Wie es um die Boswellia-Bestände in Ostafrika steht, haben nun Frans Bongers von der Universität Wageningen und sein Team untersucht. Für ihre Studie analysierten sie Alter und Zustand von 23 Beständen mit mehr als 20.000 Bäumen der Art Boswellia papyrifera in Eritrea, Äthiopien und im Sudan. „Diese Boswellia-Art ist seit den 1990er der Hauptlieferant für Weihrauch weltweit“, berichten die Forscher. „Sie macht zwei Drittel der Gesamtproduktion aus.“
Überalterte Bestände, drohender Kollaps
Das erschreckende Ergebnis: „Wir fanden Belege für einen Populationskollaps bei Boswellia papyrifera im gesamten geografischen Verbreitungsgebiet“, berichten Bongers und sein Team. „In mehr als 75 Prozent der untersuchten Bestände gibt es schon seit Jahrzehnten keine natürliche Regeneration mehr.“ Wie die Forscher feststellten, wachsen keine Keimlinge mehr heran, so dass es an jungen Bäumen fehlt.

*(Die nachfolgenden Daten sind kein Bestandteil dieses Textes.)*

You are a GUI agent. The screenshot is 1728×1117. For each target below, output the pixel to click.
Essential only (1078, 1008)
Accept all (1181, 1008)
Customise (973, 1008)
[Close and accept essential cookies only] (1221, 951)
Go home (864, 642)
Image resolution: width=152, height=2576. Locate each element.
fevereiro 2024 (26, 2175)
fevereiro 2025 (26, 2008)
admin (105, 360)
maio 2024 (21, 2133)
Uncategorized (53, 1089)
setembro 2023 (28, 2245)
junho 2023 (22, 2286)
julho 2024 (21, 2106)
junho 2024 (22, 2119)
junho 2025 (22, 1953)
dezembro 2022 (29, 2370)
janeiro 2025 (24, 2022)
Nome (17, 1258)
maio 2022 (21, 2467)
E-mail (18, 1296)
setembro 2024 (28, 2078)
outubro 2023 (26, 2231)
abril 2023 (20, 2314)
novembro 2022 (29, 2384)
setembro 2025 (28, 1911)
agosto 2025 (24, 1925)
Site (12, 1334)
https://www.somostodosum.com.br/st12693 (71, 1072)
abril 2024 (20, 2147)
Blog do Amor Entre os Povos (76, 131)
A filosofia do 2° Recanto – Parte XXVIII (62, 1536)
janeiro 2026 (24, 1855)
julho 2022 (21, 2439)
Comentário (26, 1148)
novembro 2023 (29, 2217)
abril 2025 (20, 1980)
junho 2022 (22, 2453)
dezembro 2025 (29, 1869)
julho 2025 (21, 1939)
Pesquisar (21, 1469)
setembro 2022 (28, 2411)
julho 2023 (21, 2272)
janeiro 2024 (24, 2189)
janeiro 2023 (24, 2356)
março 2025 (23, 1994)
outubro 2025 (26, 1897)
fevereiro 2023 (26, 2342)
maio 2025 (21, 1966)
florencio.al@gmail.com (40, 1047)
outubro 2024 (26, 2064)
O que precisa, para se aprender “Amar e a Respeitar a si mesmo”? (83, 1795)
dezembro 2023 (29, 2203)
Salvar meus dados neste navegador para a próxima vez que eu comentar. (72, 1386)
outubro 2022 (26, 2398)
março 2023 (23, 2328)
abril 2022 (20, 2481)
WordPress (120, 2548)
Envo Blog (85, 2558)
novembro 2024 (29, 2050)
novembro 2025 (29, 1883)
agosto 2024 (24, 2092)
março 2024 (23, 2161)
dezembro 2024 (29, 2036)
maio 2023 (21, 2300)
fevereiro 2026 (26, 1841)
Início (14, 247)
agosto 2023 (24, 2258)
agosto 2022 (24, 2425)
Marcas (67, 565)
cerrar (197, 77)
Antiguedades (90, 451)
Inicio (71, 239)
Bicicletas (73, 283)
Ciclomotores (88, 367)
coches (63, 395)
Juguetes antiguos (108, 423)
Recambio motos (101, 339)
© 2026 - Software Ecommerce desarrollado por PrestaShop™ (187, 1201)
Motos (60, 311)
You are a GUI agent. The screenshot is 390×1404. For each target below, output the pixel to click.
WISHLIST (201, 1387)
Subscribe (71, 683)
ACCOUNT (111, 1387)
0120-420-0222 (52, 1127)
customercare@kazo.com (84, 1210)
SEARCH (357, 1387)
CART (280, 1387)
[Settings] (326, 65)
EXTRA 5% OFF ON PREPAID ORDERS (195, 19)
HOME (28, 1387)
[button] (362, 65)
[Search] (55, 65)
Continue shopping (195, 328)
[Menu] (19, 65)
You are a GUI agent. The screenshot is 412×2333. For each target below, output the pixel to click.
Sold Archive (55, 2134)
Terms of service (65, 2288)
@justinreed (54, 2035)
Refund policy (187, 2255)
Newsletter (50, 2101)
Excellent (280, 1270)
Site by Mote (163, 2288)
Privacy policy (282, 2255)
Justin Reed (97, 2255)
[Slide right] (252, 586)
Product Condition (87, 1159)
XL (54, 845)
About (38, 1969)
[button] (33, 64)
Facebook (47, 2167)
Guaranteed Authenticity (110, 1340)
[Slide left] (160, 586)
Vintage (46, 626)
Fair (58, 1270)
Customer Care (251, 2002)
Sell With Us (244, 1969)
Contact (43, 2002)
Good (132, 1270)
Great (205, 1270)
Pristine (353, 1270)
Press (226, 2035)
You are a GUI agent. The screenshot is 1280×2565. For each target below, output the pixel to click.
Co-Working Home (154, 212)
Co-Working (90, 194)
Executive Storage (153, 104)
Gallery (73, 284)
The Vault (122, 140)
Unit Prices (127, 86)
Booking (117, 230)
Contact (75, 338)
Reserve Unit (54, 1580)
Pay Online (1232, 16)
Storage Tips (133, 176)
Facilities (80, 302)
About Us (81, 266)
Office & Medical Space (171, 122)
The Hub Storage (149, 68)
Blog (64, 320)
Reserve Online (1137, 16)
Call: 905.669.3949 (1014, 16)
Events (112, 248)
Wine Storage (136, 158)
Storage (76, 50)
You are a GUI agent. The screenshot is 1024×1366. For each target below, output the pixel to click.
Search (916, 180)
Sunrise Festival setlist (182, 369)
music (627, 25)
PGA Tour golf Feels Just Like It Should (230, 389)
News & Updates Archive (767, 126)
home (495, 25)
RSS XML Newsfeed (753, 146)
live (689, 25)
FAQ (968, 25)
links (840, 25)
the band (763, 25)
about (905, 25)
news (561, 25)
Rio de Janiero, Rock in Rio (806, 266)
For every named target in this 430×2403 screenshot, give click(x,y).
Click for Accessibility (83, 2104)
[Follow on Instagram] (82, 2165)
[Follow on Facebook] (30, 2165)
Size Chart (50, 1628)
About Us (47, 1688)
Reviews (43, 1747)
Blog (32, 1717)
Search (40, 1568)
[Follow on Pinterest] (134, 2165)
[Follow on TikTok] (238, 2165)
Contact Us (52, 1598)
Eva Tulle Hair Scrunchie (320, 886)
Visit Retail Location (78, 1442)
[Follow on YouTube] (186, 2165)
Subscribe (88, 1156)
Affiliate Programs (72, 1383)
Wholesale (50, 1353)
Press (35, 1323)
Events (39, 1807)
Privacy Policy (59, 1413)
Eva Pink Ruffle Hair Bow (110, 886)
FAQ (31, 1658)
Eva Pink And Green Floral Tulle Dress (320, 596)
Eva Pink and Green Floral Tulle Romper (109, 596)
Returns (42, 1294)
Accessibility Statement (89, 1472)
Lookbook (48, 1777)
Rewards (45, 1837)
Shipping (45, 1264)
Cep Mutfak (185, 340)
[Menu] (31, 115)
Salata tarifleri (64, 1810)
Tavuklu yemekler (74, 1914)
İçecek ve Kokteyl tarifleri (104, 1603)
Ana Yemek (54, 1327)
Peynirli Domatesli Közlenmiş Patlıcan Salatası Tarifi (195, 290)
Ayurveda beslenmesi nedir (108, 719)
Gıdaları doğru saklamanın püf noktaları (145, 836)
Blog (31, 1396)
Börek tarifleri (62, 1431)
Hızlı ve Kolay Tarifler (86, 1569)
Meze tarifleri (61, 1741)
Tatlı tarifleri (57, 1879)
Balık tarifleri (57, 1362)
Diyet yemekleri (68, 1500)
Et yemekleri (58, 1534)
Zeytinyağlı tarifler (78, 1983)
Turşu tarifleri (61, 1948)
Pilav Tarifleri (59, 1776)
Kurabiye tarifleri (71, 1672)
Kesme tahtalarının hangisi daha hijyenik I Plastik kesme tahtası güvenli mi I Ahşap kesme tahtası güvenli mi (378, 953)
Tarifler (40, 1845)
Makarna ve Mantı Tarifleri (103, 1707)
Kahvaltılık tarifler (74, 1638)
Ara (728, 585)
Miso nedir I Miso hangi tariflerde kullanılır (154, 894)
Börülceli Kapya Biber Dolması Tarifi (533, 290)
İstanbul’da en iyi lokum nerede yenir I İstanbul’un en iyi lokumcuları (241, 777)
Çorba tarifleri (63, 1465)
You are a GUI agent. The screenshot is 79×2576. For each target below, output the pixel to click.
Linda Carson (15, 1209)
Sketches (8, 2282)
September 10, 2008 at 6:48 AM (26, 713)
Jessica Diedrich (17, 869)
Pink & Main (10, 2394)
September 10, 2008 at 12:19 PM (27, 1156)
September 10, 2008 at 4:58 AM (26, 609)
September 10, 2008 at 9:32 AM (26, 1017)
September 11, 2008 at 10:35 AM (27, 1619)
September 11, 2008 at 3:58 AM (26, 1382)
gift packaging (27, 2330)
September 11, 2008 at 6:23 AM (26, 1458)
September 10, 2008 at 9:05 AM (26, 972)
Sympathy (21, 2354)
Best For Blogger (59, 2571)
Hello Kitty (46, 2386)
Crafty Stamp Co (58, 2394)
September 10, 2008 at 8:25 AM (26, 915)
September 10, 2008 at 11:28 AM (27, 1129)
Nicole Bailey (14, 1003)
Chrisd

Als Folge sind die Boswellia-Bestände überaltert – und könnten in naher Zukunft komplett kollabieren. „Alle unsere Modellprojektionen ergaben einen rapiden Schwund der Populationen in den kommenden Jahrzehnten“, berichten die Wissenschaftler. „In 15 Jahren könnten die Bestände um 50 Prozent zurückgegangen sein, in 25 Jahren um 71 Prozent.“ Nach Ansicht von Bongers und seinen Kollegen ist die Bedrohung für die Boswellia-Bäume damit groß genug, um diese Art in die Rote Liste der bedrohten Arten aufzunehmen.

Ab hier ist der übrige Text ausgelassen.